Hyliion Holdings Corp. (HYLN) Stock Price & How to Invest

Last updated July 2026

Short answer

You can invest in Hyliion Holdings (HYLN) by buying shares or fractional shares at any major US broker, through a broad clean-energy or small-cap ETF that happens to hold it, or as one holding in a thematic basket. Hyliion is an early-stage power-technology company built around the KARNO generator, a fuel-agnostic linear generator (acquired from GE Aerospace) that can run on 20-plus fuels including natural gas, hydrogen, propane, and ammonia, and that Hyliion is positioning for onsite power in AI data centers, defense, and commercial buildings. Having exited its earlier Class 8 electric-truck powertrain business, the single most important thing to understand is that this is a pre-commercial, cash-burning story stock: it makes little revenue today and its value rests almost entirely on whether KARNO reaches commercial scale.

HYLN stock price

As of 2026-07-14, Hyliion Holdings Corp. (HYLN) last closed at $4.02, up 177.2% over the past year. Over the past 52 weeks it has traded between $1.40 and $8.10.

HYLN last close
$4.02
1 day
+4.42%
1 month
-45.68%
1 year
+177.24%
52-week range
$1.40 to $8.10
Last close
2026-07-14

Prices are daily closing prices from Yahoo Finance and may be delayed. For the live quote, check your broker or Hyliion Holdings Corp.'s investor relations page. Walnut is informational, not investment advice.

What does Hyliion Holdings Corp. (HYLN) do?

Hyliion Holdings Corp. began as a developer of electrified Class 8 truck powertrains, went public via a SPAC merger in 2020, and then pivoted decisively toward power generation. After acquiring the KARNO generator technology from GE in late 2023, the company wound down its powertrain business and cut roughly two-thirds of its workforce to concentrate resources on KARNO. The KARNO generator pairs a thermal converter with a linear generator and additive-manufactured (3D-printed) components, and its headline feature is fuel flexibility: it can burn natural gas, hydrogen, propane, diesel, ammonia, methane, and more without mechanical modification, which the company frames as a cleaner, more adaptable alternative to conventional gensets.

In mid-2026 Hyliion is a pre-commercial company. Full-year 2025 revenue was only a few million dollars, mostly from research-and-development work tied to a US Navy (Office of Naval Research) contract, and the business is still burning cash while it develops the product. It ended 2025 with roughly $150 million in cash and investments, a cushion management says funds the path toward commercialization. The company expects to commercialize a 200 kW KARNO Power Module late in 2026 and has guided to only modest revenue that year from R&D services plus initial generator sales. It has highlighted strong early interest, including hundreds of KARNO Cores under non-binding letters of intent across military and data-center customers, and has leaned into the AI-data-center power narrative, noting KARNO's native 800-volt DC output suits next-generation high-voltage data-center architectures.

What's driving Hyliion Holdings Corp. (HYLN)?
--
- _Written exercise 1_:
Please copy the listing below word for word, from its first line through the line with "tap(31, 14)".
--
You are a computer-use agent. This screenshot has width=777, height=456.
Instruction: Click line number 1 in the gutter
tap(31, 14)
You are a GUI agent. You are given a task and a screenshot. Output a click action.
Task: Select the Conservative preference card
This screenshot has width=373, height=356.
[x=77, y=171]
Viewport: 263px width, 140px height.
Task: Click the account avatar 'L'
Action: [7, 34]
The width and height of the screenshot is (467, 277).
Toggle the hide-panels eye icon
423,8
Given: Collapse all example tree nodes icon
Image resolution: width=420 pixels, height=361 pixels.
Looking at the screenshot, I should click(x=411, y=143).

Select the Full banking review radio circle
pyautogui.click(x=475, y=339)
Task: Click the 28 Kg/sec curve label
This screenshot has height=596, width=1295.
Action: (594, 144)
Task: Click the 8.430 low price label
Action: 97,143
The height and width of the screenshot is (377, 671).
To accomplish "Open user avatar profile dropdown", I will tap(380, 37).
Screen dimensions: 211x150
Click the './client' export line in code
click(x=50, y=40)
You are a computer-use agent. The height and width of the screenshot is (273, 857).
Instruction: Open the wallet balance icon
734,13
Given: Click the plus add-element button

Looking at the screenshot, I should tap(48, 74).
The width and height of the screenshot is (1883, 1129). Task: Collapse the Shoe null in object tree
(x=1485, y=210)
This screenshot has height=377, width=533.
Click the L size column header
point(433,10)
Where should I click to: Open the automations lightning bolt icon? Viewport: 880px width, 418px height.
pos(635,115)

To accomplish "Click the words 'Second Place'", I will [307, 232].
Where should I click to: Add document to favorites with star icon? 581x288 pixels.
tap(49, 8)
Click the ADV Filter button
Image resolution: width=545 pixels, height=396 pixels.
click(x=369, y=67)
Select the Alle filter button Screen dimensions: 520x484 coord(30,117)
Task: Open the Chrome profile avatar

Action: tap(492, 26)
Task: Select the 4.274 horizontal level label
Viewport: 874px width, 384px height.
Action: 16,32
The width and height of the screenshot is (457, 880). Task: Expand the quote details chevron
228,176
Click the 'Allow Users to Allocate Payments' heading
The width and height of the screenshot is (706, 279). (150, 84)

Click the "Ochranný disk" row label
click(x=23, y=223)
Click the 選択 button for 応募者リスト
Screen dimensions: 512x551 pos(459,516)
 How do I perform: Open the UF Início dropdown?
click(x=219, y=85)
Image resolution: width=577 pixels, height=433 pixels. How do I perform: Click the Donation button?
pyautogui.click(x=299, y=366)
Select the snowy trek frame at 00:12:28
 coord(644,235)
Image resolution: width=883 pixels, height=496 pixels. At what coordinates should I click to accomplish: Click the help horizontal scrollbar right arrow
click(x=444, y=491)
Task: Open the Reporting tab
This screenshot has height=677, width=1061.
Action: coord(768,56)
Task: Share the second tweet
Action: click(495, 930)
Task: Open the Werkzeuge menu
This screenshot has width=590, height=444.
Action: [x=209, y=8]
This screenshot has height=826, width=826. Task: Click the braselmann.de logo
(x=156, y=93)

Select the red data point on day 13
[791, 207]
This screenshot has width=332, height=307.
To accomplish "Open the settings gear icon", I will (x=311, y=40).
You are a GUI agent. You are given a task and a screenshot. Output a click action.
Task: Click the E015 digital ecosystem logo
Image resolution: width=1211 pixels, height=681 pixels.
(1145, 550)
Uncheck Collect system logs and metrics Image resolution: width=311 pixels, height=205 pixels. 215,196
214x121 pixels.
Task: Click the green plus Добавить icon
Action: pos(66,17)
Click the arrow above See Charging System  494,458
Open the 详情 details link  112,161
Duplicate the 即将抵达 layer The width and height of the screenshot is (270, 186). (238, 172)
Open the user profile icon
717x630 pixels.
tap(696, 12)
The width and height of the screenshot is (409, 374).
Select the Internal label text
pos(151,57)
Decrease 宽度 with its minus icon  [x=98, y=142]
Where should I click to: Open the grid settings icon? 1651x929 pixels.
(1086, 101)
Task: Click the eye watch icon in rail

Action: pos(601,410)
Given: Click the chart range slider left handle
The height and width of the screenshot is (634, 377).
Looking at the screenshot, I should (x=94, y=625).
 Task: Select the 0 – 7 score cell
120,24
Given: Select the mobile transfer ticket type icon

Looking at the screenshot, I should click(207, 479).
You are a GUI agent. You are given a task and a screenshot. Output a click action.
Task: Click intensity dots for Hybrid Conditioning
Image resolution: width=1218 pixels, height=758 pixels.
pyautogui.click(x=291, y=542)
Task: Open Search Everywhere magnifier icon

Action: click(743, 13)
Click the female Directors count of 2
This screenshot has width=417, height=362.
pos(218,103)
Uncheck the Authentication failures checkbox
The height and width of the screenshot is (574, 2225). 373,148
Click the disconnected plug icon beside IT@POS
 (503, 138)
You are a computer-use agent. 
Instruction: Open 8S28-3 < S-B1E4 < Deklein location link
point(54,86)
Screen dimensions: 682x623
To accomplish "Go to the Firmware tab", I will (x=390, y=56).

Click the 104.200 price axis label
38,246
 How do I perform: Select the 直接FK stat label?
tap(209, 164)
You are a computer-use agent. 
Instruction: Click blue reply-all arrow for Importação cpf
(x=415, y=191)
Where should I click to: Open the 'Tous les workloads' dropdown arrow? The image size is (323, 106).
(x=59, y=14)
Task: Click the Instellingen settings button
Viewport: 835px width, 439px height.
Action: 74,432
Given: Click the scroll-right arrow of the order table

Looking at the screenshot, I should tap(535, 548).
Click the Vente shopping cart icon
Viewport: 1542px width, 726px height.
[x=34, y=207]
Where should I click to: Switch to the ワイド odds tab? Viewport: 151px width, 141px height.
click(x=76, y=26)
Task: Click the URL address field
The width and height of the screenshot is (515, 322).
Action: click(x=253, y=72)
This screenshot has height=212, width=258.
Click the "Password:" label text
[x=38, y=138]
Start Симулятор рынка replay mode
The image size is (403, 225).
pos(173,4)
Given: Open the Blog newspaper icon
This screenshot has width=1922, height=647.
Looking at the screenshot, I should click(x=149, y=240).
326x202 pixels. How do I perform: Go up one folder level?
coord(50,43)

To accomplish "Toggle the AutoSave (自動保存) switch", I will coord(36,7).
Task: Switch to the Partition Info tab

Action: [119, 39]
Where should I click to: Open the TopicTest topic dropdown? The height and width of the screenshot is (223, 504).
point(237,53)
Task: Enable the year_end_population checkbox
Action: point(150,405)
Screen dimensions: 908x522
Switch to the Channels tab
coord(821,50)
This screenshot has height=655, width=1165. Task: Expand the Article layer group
--
- _Written exercise 2_:
Using the Hyliion page, decide whether each statement agrees with it: (a) Hyliion acquired the KARNO generator from GE Aerospace. (b) Hyliion ended 2025 with roughly $250 million in cash and investments. (c) The company expects to commercialize a 200 kW KARNO Power Module late in 2026. Answer each with yes or no and the deciding words of the text.

- _Final answer 1_:
You are a computer-use agent. This screenshot has width=777, height=456.
Instruction: Click line number 1 in the gutter
tap(31, 14)

- _Final answer 2_:
(a) Yes: "a fuel-agnostic linear generator (acquired from GE Aerospace)"
(b) No: "It ended 2025 with roughly $150 million in cash and investments"
(c) Yes: "The company expects to commercialize a 200 kW KARNO Power Module late in 2026"